Several of these projects also incorporate game-like elements, offering rankings and achievements to be unlocked.
These games involve a fairly minimal investment of effort, comparable to what many people put into FarmVille, Candy Crush, and other social-media games, though vastly less irritating to your friends and relations on Facebook. Using them, and the unparalleled pattern-matching ability of your own brain, you can help advance the progress of science during your spare moments at any computer with an Internet connection.
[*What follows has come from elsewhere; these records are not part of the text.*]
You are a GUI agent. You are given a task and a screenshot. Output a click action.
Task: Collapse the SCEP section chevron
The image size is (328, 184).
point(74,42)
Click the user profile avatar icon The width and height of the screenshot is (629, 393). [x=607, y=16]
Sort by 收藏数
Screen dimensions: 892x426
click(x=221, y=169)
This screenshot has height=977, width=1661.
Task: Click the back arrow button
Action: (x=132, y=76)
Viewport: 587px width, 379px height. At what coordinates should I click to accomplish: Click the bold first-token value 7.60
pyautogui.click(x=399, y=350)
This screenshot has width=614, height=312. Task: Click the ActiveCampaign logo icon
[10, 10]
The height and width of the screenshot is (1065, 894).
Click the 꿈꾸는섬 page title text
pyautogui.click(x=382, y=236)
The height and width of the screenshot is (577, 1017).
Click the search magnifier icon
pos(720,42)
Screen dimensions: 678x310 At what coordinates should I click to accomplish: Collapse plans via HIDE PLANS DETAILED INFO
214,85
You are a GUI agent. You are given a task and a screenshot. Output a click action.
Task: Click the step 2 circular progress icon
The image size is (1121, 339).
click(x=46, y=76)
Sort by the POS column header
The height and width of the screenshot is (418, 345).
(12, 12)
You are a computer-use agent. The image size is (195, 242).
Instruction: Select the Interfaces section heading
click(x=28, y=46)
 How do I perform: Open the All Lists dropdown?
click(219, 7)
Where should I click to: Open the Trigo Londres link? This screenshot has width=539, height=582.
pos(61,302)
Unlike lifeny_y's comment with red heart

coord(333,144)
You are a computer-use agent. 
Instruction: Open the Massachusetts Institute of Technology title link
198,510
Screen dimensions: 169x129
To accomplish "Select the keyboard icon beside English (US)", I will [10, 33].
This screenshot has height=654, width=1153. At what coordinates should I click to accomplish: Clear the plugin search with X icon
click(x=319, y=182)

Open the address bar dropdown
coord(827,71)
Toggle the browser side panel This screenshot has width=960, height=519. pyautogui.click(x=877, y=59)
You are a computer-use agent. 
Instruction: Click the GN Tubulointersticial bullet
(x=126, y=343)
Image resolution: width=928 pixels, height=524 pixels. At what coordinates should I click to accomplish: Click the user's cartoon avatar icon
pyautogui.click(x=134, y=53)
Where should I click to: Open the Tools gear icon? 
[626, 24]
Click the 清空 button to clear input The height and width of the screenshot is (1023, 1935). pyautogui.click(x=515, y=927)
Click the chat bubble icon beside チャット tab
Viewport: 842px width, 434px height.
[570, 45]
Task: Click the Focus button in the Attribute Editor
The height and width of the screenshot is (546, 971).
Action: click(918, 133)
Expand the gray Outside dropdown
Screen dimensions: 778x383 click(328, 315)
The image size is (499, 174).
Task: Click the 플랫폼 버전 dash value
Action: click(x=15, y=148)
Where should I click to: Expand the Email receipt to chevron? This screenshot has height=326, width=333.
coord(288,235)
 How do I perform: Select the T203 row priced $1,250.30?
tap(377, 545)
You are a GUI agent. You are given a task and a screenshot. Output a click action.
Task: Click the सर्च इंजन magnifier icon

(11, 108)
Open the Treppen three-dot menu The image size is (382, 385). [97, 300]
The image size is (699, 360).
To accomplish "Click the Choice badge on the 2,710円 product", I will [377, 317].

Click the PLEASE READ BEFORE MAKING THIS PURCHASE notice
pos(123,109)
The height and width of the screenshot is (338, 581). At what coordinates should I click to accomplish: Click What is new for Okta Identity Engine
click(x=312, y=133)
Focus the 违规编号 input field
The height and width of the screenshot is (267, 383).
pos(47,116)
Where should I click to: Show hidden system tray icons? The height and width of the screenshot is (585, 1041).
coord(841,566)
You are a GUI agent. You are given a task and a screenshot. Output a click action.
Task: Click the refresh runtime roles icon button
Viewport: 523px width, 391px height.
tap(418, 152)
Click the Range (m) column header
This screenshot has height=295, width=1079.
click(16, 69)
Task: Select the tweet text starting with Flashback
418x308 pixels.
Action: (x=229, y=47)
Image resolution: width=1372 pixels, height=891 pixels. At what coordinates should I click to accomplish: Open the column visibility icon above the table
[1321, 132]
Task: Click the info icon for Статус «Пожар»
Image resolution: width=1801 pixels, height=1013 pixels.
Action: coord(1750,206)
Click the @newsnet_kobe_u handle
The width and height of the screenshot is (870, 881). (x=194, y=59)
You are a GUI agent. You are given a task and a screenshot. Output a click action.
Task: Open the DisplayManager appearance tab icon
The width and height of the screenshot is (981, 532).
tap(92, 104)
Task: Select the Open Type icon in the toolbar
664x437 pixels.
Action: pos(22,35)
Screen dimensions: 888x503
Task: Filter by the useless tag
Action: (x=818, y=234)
 These were originally published in the UK as Where’s Wally?, but for unfathomable reasons the name was changed for the US edition, which is the one I know.
 The same thing had happened to Annie Cannon, coincidentally, and the two worked together for a time.
 Even today, about one in ten of the well-studied variable stars known to astronomers were first studied by Henrietta Leavitt.
 We estimate distances to everyday objects by comparing the slightly different images from our left and right eyes; the apparent position of an object will change from one eye to the other, with the effect being most pronounced for nearby objects. You can demonstrate this by holding a pen out at arm’s length, and looking at it with first one eye closed, then the other. The distances to other stars are so great, however, that even comparing the apparent position of stars seen from opposite ends of the Earth’s orbit produces exceedingly small change. While astronomers looked for this “stellar parallax” starting around the time of Copernicus, the first successful measurement wasn’t made until the 1800’s.
 In recognition of this, the Swedish mathematician Gösta Mittag-Leffler wanted to nominate her for the 1925 Nobel Prize; alas, she had died of cancer in 1921, and the Nobel is not awarded posthumously.